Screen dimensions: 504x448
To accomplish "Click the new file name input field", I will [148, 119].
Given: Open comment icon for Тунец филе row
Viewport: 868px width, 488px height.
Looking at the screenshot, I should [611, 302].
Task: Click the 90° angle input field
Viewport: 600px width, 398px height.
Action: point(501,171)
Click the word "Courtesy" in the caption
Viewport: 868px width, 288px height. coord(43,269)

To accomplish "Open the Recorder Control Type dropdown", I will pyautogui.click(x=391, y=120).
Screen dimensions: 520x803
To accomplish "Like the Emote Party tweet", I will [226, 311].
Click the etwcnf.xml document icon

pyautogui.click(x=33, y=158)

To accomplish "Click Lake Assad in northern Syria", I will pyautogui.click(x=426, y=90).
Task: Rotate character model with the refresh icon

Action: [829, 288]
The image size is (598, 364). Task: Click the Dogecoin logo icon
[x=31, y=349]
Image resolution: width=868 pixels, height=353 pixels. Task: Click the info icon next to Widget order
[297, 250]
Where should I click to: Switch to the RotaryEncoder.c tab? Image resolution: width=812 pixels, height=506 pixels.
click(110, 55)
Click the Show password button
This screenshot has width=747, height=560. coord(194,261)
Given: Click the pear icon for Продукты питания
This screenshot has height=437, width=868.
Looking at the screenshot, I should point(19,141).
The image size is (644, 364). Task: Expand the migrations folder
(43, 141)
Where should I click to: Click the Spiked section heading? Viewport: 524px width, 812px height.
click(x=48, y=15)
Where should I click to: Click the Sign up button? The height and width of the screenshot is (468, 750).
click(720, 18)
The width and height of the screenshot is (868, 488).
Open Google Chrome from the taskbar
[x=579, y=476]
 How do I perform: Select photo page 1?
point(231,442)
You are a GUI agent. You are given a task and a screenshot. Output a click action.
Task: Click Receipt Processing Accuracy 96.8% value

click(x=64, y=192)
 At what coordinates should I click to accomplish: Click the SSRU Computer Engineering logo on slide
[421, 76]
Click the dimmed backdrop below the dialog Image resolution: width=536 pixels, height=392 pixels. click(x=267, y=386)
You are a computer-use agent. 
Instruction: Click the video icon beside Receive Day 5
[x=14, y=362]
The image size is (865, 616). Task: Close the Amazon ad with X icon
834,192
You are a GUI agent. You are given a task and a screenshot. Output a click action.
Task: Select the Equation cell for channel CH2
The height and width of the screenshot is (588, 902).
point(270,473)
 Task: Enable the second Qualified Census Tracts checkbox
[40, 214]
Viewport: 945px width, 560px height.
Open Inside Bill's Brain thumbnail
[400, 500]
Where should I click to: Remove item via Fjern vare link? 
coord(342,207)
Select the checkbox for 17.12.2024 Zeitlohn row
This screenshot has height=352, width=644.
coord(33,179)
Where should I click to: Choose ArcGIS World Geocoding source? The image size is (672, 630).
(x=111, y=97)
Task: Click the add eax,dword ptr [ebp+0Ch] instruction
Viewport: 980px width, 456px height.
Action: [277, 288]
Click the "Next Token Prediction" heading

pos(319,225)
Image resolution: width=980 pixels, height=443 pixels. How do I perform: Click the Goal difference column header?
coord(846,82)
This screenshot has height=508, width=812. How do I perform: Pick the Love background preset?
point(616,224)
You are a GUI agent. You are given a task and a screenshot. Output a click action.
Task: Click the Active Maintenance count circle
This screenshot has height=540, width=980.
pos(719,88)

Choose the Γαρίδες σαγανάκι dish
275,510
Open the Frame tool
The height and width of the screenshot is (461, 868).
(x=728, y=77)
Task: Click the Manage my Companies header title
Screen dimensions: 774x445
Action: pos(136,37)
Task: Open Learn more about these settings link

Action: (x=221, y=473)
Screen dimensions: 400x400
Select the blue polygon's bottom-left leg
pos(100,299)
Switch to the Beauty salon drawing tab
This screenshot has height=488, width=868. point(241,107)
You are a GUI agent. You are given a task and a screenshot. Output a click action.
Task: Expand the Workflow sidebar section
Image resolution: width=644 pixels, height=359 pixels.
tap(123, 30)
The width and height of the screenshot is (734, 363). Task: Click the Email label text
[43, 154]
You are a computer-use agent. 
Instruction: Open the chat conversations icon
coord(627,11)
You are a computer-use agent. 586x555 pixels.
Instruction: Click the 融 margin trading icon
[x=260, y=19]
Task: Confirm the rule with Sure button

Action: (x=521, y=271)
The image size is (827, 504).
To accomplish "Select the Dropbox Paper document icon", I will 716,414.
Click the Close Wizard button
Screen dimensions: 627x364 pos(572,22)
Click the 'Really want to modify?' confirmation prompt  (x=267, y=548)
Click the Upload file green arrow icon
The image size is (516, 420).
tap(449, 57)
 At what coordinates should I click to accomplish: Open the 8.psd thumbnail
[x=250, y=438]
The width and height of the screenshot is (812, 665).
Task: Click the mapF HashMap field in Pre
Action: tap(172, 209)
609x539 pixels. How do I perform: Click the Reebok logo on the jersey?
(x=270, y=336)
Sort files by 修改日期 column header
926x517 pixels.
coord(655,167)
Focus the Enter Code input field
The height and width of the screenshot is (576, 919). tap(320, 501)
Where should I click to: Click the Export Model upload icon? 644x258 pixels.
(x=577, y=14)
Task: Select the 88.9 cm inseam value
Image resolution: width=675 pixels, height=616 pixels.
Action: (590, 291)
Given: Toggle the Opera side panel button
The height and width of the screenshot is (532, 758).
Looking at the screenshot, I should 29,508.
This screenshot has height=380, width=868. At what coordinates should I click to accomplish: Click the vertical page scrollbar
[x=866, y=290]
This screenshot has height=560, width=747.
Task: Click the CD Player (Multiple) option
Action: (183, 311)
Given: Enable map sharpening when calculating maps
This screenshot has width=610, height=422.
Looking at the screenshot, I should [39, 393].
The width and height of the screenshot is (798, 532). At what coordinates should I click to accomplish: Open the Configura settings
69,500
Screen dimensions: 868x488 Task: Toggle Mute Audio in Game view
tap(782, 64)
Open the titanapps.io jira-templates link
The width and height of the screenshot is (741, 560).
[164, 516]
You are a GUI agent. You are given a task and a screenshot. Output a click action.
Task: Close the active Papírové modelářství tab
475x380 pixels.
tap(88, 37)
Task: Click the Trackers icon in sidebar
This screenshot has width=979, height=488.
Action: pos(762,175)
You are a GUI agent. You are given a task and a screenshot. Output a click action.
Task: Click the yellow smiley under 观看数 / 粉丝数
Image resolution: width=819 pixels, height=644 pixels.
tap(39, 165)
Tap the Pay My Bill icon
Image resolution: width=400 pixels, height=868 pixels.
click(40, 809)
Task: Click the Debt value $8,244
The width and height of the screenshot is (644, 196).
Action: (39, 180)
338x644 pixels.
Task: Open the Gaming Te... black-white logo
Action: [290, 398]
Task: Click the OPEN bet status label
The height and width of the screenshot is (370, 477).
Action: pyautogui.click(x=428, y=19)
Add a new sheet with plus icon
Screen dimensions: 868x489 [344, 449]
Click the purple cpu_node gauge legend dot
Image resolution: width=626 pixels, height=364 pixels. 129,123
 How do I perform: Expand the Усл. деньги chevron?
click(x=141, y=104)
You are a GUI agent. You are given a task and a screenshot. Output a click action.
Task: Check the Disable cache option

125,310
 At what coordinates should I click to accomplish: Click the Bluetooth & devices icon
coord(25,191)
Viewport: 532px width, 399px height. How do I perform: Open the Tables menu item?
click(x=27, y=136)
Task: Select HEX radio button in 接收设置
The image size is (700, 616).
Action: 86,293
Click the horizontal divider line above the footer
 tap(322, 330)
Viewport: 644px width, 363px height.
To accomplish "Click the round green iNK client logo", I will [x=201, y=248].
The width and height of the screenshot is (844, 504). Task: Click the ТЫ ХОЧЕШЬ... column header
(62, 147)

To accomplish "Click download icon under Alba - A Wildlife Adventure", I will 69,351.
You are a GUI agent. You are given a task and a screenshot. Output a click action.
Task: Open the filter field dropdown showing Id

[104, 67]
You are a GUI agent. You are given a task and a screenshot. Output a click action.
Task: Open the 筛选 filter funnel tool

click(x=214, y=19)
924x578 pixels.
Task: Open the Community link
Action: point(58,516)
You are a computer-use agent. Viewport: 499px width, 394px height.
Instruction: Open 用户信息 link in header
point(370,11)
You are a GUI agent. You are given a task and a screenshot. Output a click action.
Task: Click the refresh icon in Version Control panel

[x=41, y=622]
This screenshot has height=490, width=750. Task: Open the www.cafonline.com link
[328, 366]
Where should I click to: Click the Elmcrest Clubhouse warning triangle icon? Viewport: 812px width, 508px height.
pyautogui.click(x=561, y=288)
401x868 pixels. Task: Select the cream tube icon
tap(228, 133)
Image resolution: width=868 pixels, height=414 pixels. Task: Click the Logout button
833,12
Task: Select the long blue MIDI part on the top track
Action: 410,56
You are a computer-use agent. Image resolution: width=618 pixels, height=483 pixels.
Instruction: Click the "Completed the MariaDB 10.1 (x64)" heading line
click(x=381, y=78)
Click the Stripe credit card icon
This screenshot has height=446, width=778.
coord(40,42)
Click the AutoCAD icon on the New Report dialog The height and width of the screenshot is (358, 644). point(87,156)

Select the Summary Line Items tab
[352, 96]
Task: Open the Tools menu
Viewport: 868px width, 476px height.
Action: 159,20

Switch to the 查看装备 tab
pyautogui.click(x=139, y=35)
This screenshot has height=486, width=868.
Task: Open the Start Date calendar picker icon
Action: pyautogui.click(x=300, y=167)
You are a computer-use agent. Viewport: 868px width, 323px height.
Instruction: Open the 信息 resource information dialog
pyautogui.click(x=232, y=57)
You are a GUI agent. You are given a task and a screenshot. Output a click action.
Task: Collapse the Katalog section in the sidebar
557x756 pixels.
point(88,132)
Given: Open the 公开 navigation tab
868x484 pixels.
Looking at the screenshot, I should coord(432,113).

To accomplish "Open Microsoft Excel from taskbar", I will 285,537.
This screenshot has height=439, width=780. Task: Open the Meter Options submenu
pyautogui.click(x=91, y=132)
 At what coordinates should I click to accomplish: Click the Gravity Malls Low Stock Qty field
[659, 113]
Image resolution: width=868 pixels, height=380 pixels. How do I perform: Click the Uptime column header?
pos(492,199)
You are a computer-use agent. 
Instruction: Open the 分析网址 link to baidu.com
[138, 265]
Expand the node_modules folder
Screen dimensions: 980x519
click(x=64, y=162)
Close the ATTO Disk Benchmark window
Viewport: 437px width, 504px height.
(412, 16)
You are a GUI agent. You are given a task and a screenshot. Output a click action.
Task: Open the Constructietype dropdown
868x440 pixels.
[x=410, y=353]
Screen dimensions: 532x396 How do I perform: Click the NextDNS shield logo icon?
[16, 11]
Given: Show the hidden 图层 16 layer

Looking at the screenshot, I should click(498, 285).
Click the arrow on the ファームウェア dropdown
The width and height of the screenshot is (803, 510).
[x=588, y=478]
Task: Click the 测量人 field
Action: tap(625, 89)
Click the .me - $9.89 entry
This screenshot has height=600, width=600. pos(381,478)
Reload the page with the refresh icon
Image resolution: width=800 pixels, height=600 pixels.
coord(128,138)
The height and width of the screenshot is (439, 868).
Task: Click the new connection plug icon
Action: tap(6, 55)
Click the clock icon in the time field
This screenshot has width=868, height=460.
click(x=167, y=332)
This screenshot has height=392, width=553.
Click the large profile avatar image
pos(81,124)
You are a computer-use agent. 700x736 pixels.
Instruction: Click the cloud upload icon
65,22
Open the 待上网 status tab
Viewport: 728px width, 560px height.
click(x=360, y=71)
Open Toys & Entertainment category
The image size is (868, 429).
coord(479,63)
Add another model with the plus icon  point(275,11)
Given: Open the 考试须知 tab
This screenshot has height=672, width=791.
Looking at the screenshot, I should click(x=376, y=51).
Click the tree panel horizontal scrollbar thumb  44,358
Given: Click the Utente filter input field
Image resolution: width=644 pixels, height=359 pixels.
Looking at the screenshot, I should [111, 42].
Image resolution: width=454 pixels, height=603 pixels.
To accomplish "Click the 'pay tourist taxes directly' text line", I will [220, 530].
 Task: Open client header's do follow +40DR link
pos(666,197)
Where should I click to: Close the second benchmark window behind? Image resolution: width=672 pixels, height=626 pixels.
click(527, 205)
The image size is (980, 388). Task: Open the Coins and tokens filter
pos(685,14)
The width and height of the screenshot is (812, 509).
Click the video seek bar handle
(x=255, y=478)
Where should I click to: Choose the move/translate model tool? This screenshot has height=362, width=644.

## Work to be completed
In the listing above, find each line containing "under" and copy it.

## Finished task
Task: Click the yellow smiley under 观看数 / 粉丝数
To accomplish "Click download icon under Alba - A Wildlife Adventure", I will 69,351.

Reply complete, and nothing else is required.